What needs to be done:
Rewrite every line of the material below as a JSON list of strings, one string per line, skipping blank lines. Leave the pictures out of the answer.
══════════════════════════════
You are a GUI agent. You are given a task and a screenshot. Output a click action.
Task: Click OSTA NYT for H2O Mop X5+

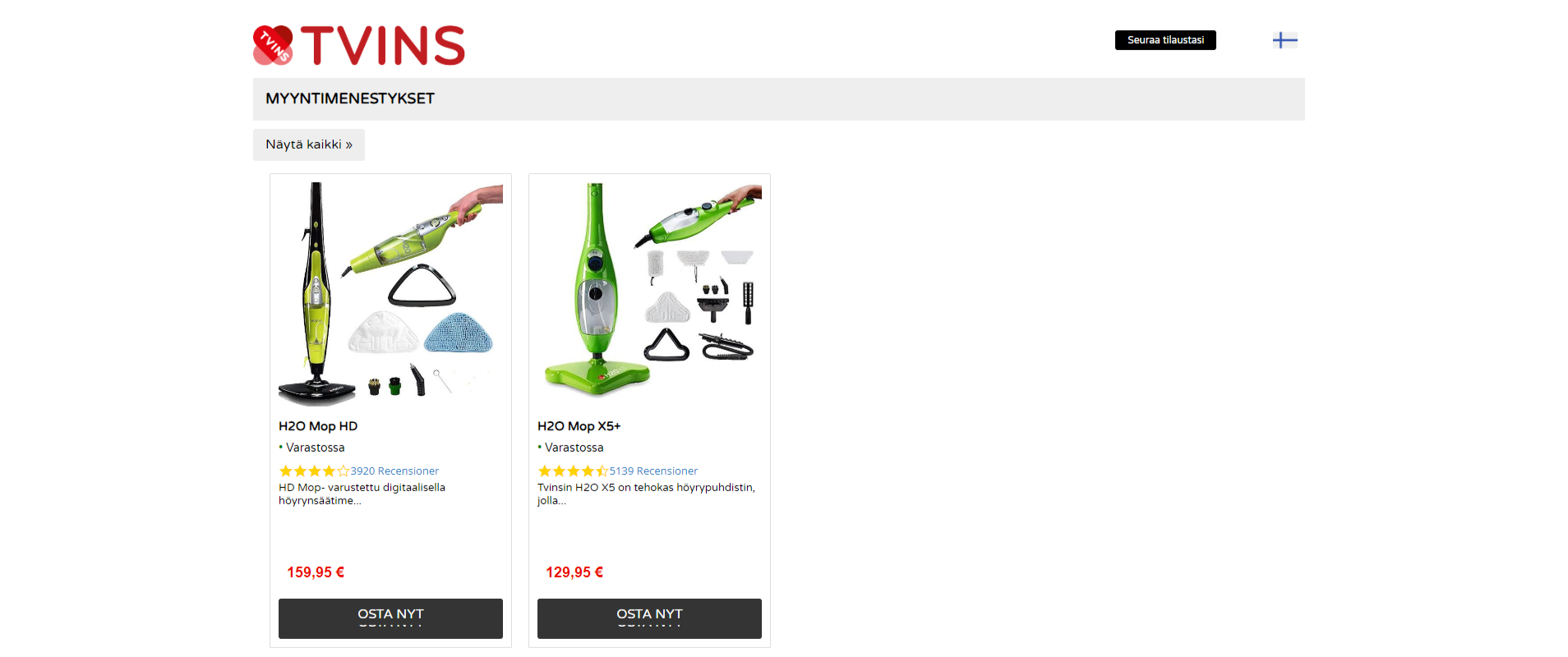(x=649, y=618)
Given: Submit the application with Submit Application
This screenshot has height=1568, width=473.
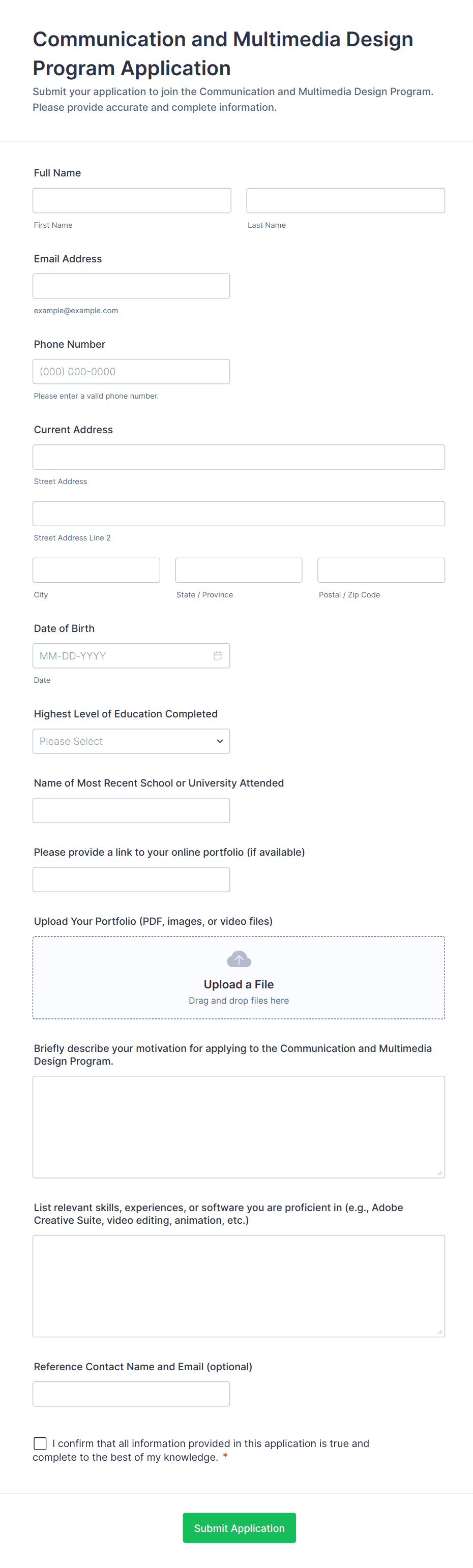Looking at the screenshot, I should (239, 1527).
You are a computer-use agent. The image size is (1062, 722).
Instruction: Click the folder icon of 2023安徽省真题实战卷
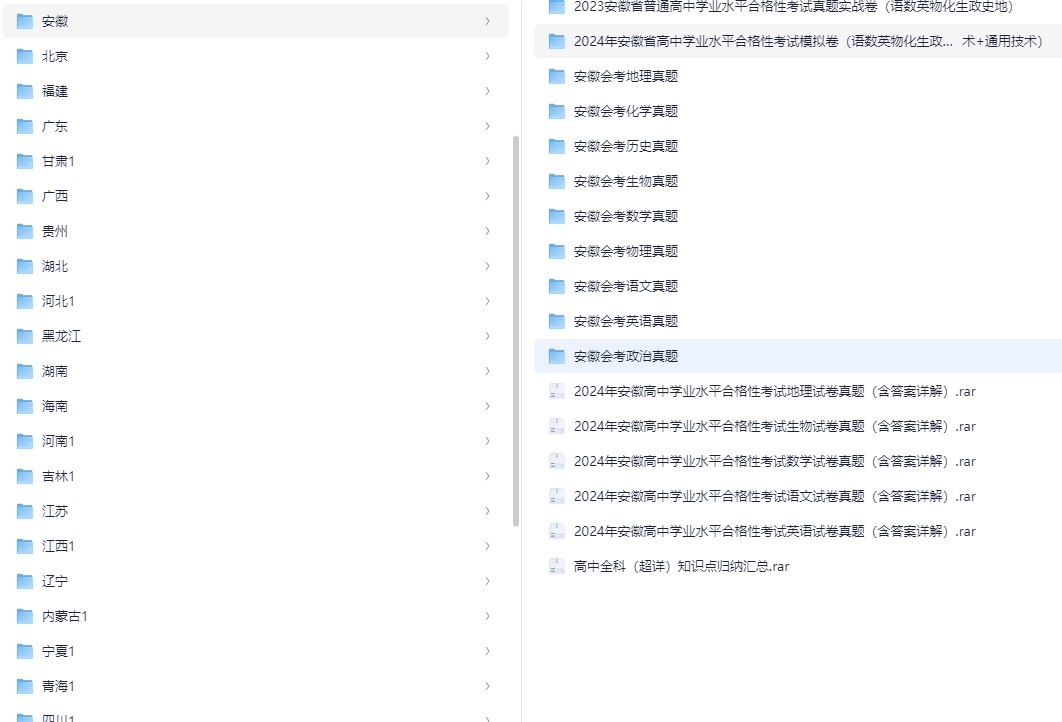tap(556, 7)
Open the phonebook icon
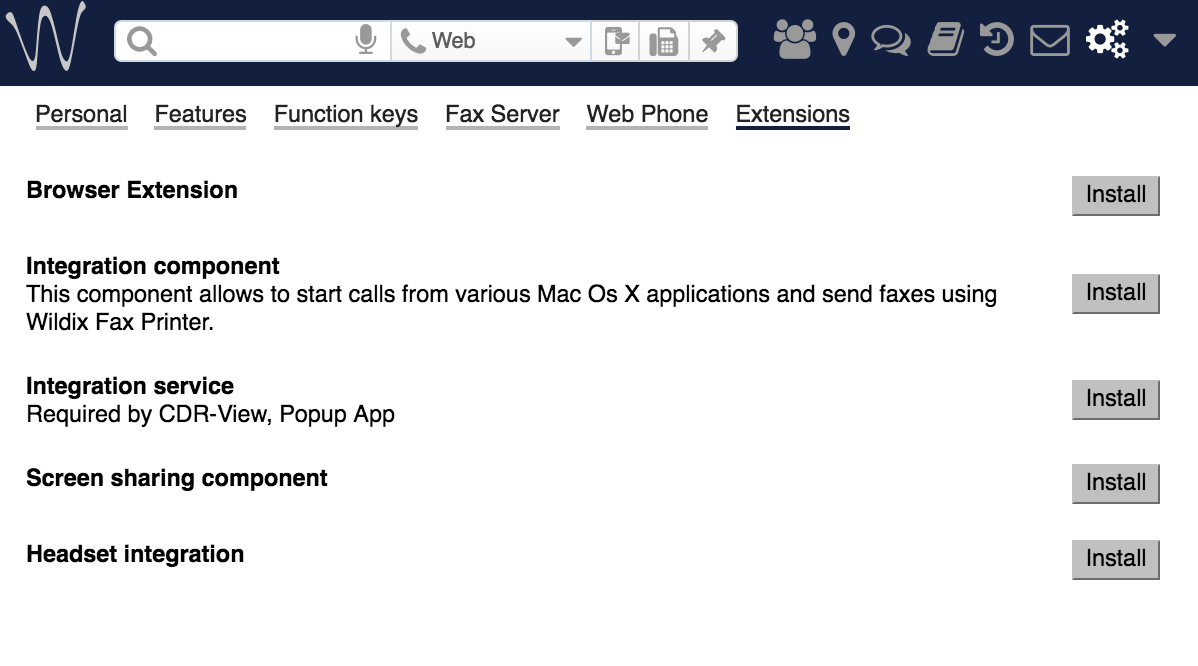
══════════════════════════════
Full output:
[
  "You are a GUI agent. You are given a task and a screenshot. Output a click action.",
  "Task: Click OSTA NYT for H2O Mop X5+",
  "(x=649, y=618)",
  "Given: Submit the application with Submit Application",
  "This screenshot has height=1568, width=473.",
  "Looking at the screenshot, I should (239, 1527).",
  "You are a computer-use agent. The image size is (1062, 722).",
  "Instruction: Click the folder icon of 2023安徽省真题实战卷",
  "tap(556, 7)",
  "Open the phonebook icon"
]